Passando agli istituti professionali, lo scenario non cambia: l’indirizzo Agricoltura, Sviluppo Rurale, Valorizzazione dei Prodotti del Territorio e Gestione delle Risorse Forestali e Montane raccoglie solo lo 0,8% degli iscritti, mentre Industria e Artigianato per Il Made In Italy (si chiama proprio così) appena l’1,1%. Solo l’indirizzo Enogastronomia e Ospitalità alberghiera riesce a toccare il 4%, ma è comunque meno gettonato rispetto al liceo classico, dove andrà il 5,8% degli iscritti al prossimo anno scolastico, e sei volte meno attraente dello scientifico (26% delle iscrizioni). Insomma, il 57% degli studenti delle superiori iscritti al primo anno frequenterà un liceo: parliamo del 12% in più rispetto a quanto si registrava dieci anni fa. In alcune regioni, in particolare al Centro e al Sud, si arriva a punte di quasi il 70% di neoliceali.
E allora chissà che chiamarlo «liceo del Made in Italy» si riveli sufficiente ad attirare l’interesse delle famiglie (sulla scelta della scuola, a 13 anni, pesa inevitabilmente la volontà dei genitori) per percorsi formativi, che già esistono nel nostro ordinamento, ma vengono puntualmente trascurati.
Un’operazione simile a quella fatta con l’ex istituto magistrale, che oggi si chiama liceo delle scienze umane e, negli ultimi anni, ha registrato una buona crescita delle iscrizioni.
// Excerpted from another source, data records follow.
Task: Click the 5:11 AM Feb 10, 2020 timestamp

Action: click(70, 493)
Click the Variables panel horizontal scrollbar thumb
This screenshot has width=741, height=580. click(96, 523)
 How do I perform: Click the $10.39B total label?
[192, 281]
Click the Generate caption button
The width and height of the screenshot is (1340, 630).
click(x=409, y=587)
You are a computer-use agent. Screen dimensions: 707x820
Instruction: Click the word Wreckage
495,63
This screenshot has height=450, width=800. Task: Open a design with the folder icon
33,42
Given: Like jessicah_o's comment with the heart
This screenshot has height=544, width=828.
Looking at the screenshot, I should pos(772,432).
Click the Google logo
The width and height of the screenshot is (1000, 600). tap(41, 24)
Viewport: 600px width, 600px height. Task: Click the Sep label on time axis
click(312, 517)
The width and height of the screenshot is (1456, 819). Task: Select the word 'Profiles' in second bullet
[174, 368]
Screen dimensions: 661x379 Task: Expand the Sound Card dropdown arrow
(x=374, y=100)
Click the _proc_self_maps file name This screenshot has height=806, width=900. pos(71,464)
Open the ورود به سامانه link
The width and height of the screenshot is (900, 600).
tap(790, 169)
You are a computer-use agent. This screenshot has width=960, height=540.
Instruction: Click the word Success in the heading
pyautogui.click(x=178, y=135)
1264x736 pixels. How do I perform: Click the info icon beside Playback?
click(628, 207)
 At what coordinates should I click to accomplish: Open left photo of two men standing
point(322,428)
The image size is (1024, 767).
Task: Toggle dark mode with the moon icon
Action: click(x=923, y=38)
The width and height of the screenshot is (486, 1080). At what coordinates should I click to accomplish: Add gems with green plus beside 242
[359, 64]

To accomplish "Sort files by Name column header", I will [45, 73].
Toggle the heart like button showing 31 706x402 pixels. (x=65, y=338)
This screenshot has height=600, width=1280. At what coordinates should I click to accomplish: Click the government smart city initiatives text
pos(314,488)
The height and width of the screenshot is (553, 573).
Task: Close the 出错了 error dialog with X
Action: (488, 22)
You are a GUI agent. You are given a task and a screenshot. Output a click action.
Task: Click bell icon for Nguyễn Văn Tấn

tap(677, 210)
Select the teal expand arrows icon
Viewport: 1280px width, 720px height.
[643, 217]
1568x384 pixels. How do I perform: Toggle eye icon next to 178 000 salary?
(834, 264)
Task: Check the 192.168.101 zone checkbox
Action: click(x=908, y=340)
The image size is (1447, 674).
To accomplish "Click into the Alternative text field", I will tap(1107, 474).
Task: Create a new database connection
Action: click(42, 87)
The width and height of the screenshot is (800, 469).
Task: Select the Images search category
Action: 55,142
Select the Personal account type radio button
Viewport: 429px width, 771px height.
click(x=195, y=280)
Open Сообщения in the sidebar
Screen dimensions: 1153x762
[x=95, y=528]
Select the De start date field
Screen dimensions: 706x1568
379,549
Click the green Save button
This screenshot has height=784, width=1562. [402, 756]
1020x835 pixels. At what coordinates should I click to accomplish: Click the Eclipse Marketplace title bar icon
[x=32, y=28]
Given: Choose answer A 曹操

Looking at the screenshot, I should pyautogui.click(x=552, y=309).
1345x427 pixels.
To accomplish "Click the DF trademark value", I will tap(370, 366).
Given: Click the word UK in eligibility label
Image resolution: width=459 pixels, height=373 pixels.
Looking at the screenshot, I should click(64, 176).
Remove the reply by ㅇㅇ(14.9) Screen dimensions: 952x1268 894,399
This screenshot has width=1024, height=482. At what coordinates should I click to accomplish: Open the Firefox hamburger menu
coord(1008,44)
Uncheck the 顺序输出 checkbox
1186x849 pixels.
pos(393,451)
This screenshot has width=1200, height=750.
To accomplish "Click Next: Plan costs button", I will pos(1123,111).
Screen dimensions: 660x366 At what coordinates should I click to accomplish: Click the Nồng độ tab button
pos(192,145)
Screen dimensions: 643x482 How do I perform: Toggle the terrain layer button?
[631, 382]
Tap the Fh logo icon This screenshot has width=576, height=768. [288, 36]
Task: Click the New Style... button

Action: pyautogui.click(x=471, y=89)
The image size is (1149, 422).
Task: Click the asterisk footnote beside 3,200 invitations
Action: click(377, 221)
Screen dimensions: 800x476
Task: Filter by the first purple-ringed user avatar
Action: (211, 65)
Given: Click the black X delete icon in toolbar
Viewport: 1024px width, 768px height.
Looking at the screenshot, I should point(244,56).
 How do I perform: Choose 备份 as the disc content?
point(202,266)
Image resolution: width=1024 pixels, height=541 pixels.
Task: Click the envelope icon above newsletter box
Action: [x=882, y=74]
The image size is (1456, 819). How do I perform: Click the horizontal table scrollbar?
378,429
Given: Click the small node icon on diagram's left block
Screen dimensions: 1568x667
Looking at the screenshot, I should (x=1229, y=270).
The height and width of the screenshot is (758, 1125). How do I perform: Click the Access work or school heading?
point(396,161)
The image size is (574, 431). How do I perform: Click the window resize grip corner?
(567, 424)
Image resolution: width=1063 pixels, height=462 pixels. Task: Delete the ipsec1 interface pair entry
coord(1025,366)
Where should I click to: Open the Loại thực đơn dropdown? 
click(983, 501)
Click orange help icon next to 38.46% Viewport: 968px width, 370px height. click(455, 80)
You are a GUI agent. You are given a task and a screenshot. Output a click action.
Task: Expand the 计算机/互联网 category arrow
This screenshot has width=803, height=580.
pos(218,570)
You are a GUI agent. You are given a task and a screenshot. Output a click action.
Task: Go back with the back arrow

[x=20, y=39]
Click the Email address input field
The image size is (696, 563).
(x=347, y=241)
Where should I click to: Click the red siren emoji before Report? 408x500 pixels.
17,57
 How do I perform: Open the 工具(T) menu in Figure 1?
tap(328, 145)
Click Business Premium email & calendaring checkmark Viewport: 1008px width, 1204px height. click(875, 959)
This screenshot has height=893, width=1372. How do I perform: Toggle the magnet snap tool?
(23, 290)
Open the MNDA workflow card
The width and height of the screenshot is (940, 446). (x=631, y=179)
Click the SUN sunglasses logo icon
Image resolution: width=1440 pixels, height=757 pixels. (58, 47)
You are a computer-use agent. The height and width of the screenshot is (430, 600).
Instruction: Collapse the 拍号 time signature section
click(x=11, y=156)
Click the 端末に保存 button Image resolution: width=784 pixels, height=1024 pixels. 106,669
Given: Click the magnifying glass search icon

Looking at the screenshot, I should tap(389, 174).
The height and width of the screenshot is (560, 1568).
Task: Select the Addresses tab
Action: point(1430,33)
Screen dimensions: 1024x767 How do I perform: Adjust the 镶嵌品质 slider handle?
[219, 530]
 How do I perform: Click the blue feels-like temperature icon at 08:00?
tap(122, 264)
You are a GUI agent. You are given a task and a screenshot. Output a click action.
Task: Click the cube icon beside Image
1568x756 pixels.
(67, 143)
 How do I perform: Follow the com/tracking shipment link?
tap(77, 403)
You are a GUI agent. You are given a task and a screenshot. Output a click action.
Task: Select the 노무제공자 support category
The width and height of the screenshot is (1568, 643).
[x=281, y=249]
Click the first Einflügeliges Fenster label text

D’altra parte, c’è una grossa questione culturale da affrontare: da una ricerca svolta dal portale Skuola.net, emerge come solo il 20% degli studenti delle scuole superiori sia disposto a intraprendere percorsi professionali come quelli appena descritti.
Tutta colpa della “liceizzazione” della scuola italiana operata dalla sinistra salottiera, che ha «distrutto gli istituti tecnici», per dirla con la ministra Daniela Santanché (ma Meloni sottoscrive), e ha dimenticato le necessità lavorative dei figli dei ceti popolari?
Vecchio argomento retorico della destra, ma la storia, a livello legislativo, è un po’ diversa.
È stata la ministra Letizia Moratti, nel secondo governo Berlusconi (primi anni 2000), a portare a quota otto le tipologie di liceo esistenti. Al classico, allo scientifico e all’artistico, ne aggiunse cinque: il liceo economico, il musicale, il tecnologico, il già citato liceo delle scienze umane e il coreutico.
Poi nel 2011 è arrivata la riforma Gelmini, nel quarto governo Berlusconi (di cui faceva parte anche Meloni), a indebolire ulteriormente l’apprendimento lavorativo, tagliando le ore degli insegnamenti “di indirizzo” negli istituti tecnici e professionali. In sostanza, le attività nei laboratori, quelle più formative in determinati percorsi di studio. Guarda caso, le iscrizioni agli istituti professionali dal 2003 (riforma Moratti) al 2019 si sono dimezzate.
Quindi, Santadeché ignorante e bugiarda, e destra come al solito distruttiva.